(Stored records)

━━━━━━━━━━━━━━━━━━━━━━━━━━━━━━

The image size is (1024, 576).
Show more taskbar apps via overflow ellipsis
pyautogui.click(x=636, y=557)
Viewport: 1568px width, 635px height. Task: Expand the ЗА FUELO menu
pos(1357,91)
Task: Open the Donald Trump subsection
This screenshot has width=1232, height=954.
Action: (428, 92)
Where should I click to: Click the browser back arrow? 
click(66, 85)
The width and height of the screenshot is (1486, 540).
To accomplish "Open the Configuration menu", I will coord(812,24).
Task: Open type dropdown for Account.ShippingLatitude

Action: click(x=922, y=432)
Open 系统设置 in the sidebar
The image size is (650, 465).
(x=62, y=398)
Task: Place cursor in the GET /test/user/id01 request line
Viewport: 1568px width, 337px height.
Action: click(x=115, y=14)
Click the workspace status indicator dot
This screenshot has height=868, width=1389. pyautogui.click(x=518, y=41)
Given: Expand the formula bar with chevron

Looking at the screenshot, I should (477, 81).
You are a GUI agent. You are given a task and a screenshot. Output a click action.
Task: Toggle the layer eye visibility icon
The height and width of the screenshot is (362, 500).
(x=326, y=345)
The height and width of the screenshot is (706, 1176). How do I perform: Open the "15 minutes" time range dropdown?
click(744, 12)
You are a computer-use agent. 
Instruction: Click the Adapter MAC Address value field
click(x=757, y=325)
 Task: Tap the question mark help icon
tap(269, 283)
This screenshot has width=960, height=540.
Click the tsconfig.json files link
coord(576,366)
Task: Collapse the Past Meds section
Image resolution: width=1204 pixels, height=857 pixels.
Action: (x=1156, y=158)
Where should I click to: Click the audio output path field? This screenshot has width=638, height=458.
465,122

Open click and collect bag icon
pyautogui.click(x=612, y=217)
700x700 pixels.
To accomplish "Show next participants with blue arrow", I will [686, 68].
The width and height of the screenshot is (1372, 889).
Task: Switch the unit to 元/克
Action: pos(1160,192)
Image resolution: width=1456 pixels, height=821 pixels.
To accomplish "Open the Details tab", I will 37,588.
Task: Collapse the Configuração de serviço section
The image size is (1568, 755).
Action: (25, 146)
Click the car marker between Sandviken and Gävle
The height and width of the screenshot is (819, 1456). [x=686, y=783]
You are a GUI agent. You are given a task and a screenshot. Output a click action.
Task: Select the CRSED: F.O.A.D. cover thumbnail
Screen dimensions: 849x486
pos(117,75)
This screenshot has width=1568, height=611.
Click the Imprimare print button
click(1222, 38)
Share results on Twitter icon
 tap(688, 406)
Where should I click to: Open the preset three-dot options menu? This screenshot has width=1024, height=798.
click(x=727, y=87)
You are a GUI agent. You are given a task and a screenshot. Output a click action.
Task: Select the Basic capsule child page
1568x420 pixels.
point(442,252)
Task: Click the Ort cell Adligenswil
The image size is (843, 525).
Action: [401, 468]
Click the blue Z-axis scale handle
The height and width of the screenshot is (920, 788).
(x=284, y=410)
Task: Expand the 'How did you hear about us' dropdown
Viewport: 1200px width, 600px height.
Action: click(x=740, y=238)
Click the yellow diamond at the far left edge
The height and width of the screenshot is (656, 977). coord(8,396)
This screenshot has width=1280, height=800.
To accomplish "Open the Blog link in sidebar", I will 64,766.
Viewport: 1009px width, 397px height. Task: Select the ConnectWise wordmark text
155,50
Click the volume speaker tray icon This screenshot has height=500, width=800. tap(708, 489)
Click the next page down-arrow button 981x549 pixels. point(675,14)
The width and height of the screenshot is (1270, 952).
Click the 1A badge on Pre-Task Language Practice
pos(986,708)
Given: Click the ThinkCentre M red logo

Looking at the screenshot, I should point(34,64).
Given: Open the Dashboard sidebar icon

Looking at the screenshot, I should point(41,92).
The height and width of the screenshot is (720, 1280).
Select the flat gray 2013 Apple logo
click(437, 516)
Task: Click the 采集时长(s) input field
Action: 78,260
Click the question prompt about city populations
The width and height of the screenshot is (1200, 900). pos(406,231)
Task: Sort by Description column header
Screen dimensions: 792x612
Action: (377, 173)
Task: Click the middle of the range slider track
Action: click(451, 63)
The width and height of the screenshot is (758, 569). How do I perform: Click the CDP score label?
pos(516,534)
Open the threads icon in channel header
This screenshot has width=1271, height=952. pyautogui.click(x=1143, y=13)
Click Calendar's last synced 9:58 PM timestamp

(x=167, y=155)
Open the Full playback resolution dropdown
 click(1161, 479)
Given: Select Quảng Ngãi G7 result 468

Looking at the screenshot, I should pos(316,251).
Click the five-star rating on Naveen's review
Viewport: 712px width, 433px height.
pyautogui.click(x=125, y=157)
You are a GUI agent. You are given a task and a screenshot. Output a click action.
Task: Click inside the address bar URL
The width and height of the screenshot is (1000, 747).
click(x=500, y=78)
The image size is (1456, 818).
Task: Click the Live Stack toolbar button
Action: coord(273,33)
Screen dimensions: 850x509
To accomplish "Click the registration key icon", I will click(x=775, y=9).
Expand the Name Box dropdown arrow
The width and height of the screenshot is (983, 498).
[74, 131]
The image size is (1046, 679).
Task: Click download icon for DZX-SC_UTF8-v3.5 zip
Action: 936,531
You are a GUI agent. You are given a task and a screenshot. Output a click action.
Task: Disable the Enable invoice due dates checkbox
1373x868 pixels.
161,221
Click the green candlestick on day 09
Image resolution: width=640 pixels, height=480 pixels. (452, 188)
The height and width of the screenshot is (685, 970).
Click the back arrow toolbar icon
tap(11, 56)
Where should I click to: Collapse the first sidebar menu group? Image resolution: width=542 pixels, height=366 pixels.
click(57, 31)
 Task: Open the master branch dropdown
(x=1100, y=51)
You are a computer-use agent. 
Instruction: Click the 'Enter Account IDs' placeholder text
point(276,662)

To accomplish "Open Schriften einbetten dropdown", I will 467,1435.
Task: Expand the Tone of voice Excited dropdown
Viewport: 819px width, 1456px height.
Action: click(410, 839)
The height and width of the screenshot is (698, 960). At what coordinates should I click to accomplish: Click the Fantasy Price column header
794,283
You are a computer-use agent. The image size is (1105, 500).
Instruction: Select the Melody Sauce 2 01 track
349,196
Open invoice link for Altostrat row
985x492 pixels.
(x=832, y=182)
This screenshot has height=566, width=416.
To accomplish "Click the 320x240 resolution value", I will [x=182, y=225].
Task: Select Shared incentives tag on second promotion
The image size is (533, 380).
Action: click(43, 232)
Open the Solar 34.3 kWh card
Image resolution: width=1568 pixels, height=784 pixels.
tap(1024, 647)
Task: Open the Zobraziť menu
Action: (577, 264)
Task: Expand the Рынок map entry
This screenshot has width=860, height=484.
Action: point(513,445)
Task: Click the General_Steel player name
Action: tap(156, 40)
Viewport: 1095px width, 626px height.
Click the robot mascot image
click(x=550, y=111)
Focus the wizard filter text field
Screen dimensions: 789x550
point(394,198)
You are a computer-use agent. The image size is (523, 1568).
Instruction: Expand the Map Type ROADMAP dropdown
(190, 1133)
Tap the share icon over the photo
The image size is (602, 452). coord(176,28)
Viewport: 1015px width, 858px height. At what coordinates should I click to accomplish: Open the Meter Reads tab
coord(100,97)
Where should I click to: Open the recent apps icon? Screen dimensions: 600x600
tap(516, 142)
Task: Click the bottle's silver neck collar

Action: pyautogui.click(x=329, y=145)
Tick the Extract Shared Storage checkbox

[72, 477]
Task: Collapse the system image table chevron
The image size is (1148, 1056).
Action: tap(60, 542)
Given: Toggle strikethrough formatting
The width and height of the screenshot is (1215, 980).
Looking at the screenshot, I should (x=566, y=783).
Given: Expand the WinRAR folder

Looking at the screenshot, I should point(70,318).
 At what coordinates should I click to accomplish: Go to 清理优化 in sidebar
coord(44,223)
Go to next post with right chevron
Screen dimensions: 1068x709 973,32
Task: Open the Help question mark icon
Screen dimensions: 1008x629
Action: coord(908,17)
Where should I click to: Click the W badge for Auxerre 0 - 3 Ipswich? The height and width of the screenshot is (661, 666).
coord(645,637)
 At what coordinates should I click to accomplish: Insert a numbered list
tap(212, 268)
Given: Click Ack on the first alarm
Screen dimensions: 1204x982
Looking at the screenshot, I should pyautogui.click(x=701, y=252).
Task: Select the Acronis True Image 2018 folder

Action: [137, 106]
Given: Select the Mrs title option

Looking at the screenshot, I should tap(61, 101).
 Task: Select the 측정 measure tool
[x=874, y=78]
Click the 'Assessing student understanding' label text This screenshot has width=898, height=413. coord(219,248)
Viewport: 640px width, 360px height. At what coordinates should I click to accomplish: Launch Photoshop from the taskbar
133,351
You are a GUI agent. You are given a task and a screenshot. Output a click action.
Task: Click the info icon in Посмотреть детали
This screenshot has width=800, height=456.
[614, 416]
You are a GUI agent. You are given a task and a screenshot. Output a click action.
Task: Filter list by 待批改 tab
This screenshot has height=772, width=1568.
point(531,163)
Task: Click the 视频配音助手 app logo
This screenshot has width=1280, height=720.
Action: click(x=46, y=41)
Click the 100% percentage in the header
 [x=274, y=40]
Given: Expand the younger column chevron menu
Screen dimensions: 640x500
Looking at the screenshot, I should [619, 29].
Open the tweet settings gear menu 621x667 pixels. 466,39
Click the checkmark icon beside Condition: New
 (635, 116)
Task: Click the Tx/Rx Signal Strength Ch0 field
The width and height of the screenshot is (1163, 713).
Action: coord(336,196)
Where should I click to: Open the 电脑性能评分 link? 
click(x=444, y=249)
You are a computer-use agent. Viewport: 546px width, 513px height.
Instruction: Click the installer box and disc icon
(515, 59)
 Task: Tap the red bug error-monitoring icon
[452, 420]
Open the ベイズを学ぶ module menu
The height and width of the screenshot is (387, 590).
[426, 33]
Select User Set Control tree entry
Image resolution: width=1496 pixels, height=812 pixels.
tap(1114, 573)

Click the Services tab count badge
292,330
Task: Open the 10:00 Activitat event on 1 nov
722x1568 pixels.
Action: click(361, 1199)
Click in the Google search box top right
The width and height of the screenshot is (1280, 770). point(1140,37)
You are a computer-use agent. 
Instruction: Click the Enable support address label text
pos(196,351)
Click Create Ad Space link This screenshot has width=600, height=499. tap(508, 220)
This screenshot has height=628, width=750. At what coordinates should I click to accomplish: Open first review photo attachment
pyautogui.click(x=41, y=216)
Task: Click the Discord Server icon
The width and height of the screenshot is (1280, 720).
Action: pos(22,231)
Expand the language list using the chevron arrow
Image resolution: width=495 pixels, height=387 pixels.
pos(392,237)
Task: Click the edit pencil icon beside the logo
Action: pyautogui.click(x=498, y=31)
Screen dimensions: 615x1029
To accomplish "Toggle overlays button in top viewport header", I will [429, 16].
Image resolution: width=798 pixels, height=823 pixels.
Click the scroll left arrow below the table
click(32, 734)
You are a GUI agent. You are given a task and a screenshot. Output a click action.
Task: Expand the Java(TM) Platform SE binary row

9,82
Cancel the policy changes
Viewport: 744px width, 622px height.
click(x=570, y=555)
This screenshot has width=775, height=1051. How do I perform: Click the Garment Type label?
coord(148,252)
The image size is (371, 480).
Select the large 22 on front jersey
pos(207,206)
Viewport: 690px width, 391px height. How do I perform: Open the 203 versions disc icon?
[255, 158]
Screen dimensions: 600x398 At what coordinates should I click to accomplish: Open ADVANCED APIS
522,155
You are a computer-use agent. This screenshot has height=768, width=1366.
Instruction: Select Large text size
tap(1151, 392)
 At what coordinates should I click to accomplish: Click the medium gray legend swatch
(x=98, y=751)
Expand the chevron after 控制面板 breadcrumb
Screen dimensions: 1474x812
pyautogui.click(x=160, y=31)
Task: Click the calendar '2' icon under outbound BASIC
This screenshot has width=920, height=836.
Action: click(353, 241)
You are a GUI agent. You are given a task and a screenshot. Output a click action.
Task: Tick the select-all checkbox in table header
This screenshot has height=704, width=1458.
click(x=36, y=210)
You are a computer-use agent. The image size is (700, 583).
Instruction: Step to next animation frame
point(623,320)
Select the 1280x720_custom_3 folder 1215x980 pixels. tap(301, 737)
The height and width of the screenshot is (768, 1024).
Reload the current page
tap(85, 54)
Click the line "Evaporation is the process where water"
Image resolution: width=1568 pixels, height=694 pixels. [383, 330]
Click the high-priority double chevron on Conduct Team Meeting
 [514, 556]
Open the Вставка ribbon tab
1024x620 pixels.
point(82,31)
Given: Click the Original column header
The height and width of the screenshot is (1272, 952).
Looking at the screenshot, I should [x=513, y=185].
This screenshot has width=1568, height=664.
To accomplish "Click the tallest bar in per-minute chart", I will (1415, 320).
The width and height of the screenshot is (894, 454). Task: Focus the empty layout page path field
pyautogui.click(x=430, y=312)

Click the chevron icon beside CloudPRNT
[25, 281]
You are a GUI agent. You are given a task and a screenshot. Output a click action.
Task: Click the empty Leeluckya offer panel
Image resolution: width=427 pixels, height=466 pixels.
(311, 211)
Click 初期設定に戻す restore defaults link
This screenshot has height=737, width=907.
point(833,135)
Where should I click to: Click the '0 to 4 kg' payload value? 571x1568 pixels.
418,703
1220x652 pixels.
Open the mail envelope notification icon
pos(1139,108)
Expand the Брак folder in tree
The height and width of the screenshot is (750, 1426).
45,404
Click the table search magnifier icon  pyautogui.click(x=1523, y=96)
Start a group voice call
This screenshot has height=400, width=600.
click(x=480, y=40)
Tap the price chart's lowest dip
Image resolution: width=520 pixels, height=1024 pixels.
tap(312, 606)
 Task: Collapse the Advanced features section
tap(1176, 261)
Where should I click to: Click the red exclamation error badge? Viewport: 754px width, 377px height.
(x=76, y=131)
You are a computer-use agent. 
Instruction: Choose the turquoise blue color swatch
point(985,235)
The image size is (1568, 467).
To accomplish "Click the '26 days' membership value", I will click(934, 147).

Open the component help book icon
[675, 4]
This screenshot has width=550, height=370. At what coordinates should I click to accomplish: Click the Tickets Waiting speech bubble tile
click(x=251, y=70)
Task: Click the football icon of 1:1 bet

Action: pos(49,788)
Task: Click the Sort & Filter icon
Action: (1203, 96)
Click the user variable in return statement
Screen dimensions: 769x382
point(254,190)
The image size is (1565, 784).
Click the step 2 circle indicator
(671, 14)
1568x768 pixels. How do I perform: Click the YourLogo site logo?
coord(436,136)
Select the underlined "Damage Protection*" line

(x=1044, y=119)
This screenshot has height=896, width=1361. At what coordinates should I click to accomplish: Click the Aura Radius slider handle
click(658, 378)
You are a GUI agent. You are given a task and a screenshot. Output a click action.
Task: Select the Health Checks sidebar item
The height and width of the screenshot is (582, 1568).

━━━━━━━━━━━━━━━━━━━━━━━━━━━━━━

Exercise brief. Starting with the first line of the entries, transcribe every line up to and including the one with "Task: Open the Donald Trump subsection".

Output for this task.
The image size is (1024, 576).
Show more taskbar apps via overflow ellipsis
pyautogui.click(x=636, y=557)
Viewport: 1568px width, 635px height. Task: Expand the ЗА FUELO menu
pos(1357,91)
Task: Open the Donald Trump subsection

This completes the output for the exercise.